Please reproduce the listing below word for word.

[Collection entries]
Start

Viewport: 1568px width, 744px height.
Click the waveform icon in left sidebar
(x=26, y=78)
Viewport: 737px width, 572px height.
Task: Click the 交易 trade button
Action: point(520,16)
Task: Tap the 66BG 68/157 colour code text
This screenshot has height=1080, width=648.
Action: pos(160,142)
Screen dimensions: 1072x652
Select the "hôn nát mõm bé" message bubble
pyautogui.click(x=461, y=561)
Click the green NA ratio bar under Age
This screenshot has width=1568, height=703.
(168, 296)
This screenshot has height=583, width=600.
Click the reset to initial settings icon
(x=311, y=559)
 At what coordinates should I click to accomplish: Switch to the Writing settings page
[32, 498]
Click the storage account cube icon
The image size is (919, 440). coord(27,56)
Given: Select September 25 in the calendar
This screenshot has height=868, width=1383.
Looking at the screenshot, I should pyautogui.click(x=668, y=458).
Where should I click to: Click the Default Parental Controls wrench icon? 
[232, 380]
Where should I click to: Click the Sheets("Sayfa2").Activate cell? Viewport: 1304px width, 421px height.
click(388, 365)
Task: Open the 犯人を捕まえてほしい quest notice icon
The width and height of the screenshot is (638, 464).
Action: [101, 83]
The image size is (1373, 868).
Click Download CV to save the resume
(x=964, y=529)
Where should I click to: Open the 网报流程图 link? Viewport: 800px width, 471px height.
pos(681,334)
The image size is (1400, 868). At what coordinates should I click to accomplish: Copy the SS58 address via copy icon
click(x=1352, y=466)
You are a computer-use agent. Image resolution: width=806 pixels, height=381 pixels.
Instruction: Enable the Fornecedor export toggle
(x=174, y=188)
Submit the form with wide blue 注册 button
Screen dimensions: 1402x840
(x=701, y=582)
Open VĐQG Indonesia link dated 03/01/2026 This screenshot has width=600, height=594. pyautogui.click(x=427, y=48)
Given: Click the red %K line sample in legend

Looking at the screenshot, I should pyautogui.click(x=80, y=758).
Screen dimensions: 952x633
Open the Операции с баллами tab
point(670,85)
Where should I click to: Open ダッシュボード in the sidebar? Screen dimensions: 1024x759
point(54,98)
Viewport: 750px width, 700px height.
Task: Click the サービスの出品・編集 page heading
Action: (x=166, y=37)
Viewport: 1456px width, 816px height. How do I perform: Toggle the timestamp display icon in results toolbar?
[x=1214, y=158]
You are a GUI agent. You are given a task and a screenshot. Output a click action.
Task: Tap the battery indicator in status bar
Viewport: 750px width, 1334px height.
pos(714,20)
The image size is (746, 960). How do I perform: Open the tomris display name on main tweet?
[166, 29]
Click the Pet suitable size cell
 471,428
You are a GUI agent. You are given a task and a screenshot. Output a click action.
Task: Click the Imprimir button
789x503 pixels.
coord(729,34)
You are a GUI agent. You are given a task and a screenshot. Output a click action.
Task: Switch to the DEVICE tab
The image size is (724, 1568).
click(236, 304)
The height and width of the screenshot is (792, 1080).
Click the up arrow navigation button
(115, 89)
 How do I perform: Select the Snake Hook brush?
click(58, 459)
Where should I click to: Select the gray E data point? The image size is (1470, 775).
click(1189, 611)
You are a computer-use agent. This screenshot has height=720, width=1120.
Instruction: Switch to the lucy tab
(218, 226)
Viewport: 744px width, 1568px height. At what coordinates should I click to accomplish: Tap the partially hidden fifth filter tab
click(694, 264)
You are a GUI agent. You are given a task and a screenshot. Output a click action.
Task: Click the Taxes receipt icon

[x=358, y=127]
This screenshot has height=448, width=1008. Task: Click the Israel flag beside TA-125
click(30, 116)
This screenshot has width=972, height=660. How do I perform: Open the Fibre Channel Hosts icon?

End

_Exercise solution_
Viewport: 1568px width, 744px height.
Click the waveform icon in left sidebar
(x=26, y=78)
Viewport: 737px width, 572px height.
Task: Click the 交易 trade button
Action: point(520,16)
Task: Tap the 66BG 68/157 colour code text
This screenshot has height=1080, width=648.
Action: pos(160,142)
Screen dimensions: 1072x652
Select the "hôn nát mõm bé" message bubble
pyautogui.click(x=461, y=561)
Click the green NA ratio bar under Age
This screenshot has width=1568, height=703.
(168, 296)
This screenshot has height=583, width=600.
Click the reset to initial settings icon
(x=311, y=559)
 At what coordinates should I click to accomplish: Switch to the Writing settings page
[32, 498]
Click the storage account cube icon
The image size is (919, 440). coord(27,56)
Given: Select September 25 in the calendar
This screenshot has height=868, width=1383.
Looking at the screenshot, I should pyautogui.click(x=668, y=458).
Where should I click to: Click the Default Parental Controls wrench icon? 
[232, 380]
Where should I click to: Click the Sheets("Sayfa2").Activate cell? Viewport: 1304px width, 421px height.
click(388, 365)
Task: Open the 犯人を捕まえてほしい quest notice icon
The width and height of the screenshot is (638, 464).
Action: [101, 83]
The image size is (1373, 868).
Click Download CV to save the resume
(x=964, y=529)
Where should I click to: Open the 网报流程图 link? Viewport: 800px width, 471px height.
pos(681,334)
The image size is (1400, 868). At what coordinates should I click to accomplish: Copy the SS58 address via copy icon
click(x=1352, y=466)
You are a computer-use agent. Image resolution: width=806 pixels, height=381 pixels.
Instruction: Enable the Fornecedor export toggle
(x=174, y=188)
Submit the form with wide blue 注册 button
Screen dimensions: 1402x840
(x=701, y=582)
Open VĐQG Indonesia link dated 03/01/2026 This screenshot has width=600, height=594. pyautogui.click(x=427, y=48)
Given: Click the red %K line sample in legend

Looking at the screenshot, I should pyautogui.click(x=80, y=758).
Screen dimensions: 952x633
Open the Операции с баллами tab
point(670,85)
Where should I click to: Open ダッシュボード in the sidebar? Screen dimensions: 1024x759
point(54,98)
Viewport: 750px width, 700px height.
Task: Click the サービスの出品・編集 page heading
Action: (x=166, y=37)
Viewport: 1456px width, 816px height. How do I perform: Toggle the timestamp display icon in results toolbar?
[x=1214, y=158]
You are a GUI agent. You are given a task and a screenshot. Output a click action.
Task: Tap the battery indicator in status bar
Viewport: 750px width, 1334px height.
pos(714,20)
The image size is (746, 960). How do I perform: Open the tomris display name on main tweet?
[166, 29]
Click the Pet suitable size cell
 471,428
You are a GUI agent. You are given a task and a screenshot. Output a click action.
Task: Click the Imprimir button
789x503 pixels.
coord(729,34)
You are a GUI agent. You are given a task and a screenshot. Output a click action.
Task: Switch to the DEVICE tab
The image size is (724, 1568).
click(236, 304)
The height and width of the screenshot is (792, 1080).
Click the up arrow navigation button
(115, 89)
 How do I perform: Select the Snake Hook brush?
click(58, 459)
Where should I click to: Select the gray E data point? The image size is (1470, 775).
click(1189, 611)
You are a computer-use agent. This screenshot has height=720, width=1120.
Instruction: Switch to the lucy tab
(218, 226)
Viewport: 744px width, 1568px height. At what coordinates should I click to accomplish: Tap the partially hidden fifth filter tab
click(694, 264)
You are a GUI agent. You are given a task and a screenshot. Output a click action.
Task: Click the Taxes receipt icon

[x=358, y=127]
This screenshot has height=448, width=1008. Task: Click the Israel flag beside TA-125
click(30, 116)
This screenshot has width=972, height=660. How do I perform: Open the Fibre Channel Hosts icon?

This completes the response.